By Alice Park
Updated: February 15, 2017 2:23 PM ET
TIME Health
For more, visit TIME Health.

Three judges on the Patent Trial and Appeal Board have ruled that lucrative patents on the gene editing technology known as CRISPR belong to the Broad Institute of Harvard and MIT.

CRIPSR is a promising new technique for making specific changes in the genomes of nearly every living thing, and has huge potential for producing new treatments and even cures for diseases, as well as for transforming fields like agriculture and energy.

CRISPR was first developed by Jennifer Doudna from the University of California, Berkeley, and Emmanuelle Charpentier, then at the University of Vienna and now at the Max Planck Institute in Germany. The University of California filed a patent in May 2012 for ownership of the technology as it applies to all of its uses, in all types of cells. The office had not ruled on that application yet when the Broad Institute filed a similar request in April 2014. Broad’s application concerned so-called eukaryotic cells, which include plant and animal (as well as human) cells. Broad paid for expedited review and received its patent. UC Berkeley filed suit against the Broad in 2016 claiming that the Broad patents “interfered” with their original request.

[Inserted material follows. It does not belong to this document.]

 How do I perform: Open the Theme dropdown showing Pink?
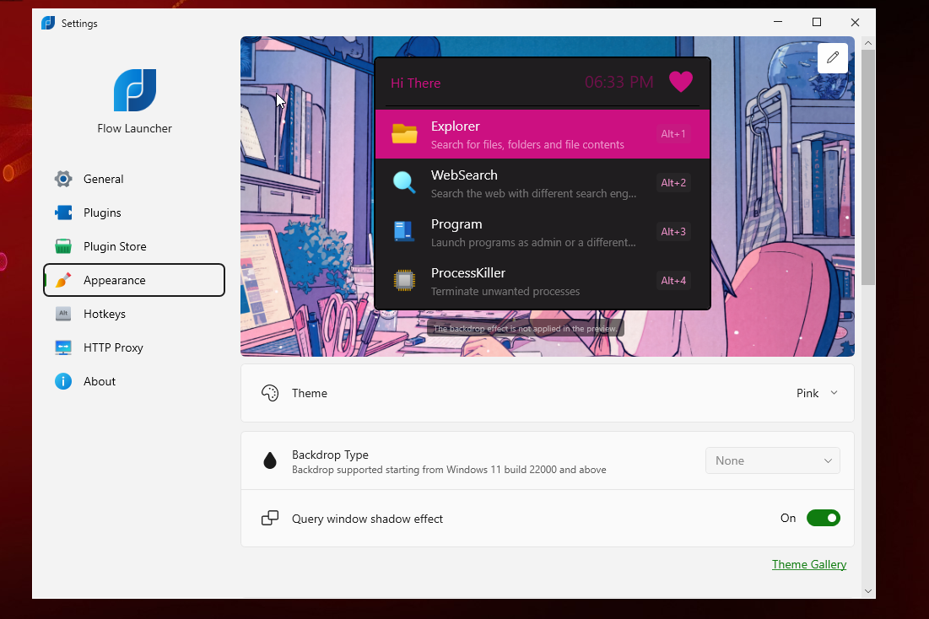click(817, 393)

The judges ruled Wednesday that the Broad technique was sufficiently different from Berkeley’s technology, and therefore could be patented — independently and separately. Doudna and Charpentier demonstrated that CRISPR could cut raw DNA precisely in a test tube. Broad’s team, led by Feng Zhang, showed that CRISPR could work inside living cells, including human ones. Berkeley argued that Zhang’s work was an extension of Doudna’s and Charpentier’s. But the patent office disagreed.

Berkeley is still confident that its original patent request will be granted. Because of the lawsuit, that application was put on hold but can now go forward, Doudna said on a conference call with reporters.

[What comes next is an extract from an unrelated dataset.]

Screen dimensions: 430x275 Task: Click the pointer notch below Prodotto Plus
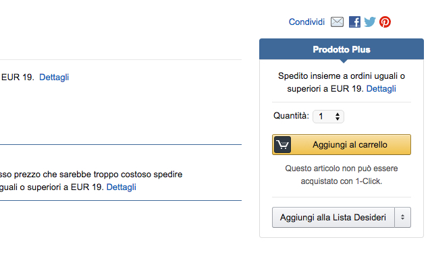tap(342, 62)
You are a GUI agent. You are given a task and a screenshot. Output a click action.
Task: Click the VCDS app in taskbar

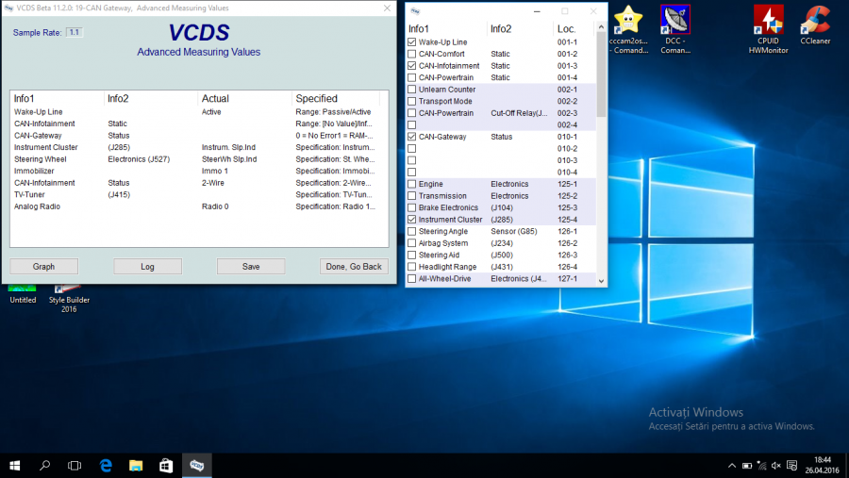pos(196,465)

If granted, that could make things more complicated for anyone interested in using CRISPR technology, including the biotech industry that has blossomed around CRISPR. Some hold licenses from Berkeley, while others are paying for licenses from Broad. If Berkeley receives the broader patent on CRISPR use in all types of cells, that means each user would have to pay for licenses from both Berkeley and the Broad.

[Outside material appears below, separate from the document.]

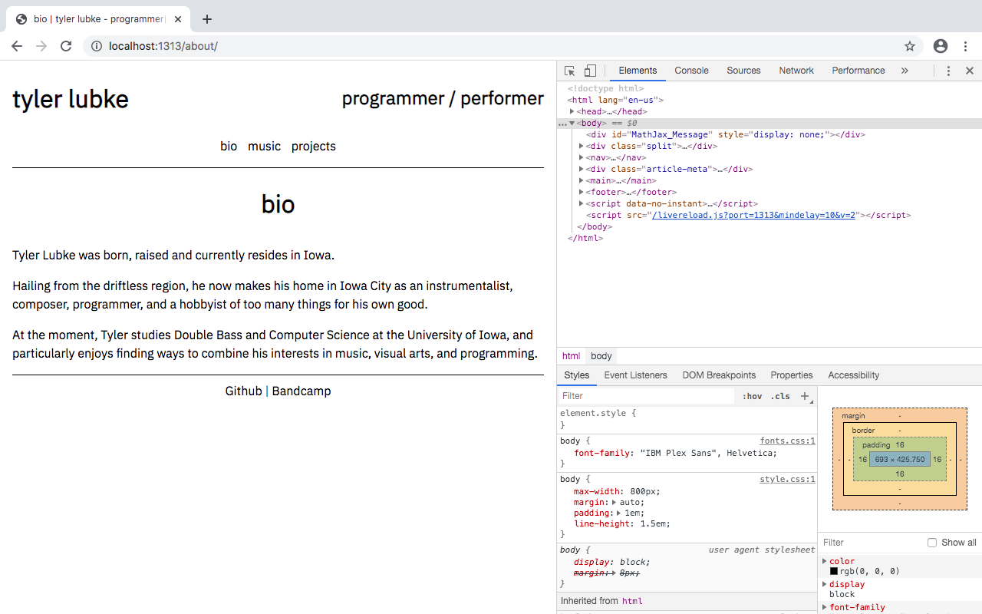Open the Chrome profile avatar
Image resolution: width=982 pixels, height=614 pixels.
941,46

“The patent we will likely be issued covers all use of this technology in all cells,” said Doudna. She likened Berkeley’s patent request to a patent on all uses of all tennis balls, and Broad’s to the use of green tennis balls only.

According to patent law, such seemingly conflicting patents are allowable. The broader patent on tennis balls would not necessarily supersede the patent on green tennis balls. What it means for CRISPR is that people eager to put its potential to the test will face more complicated red tape before they conduct their first experiment.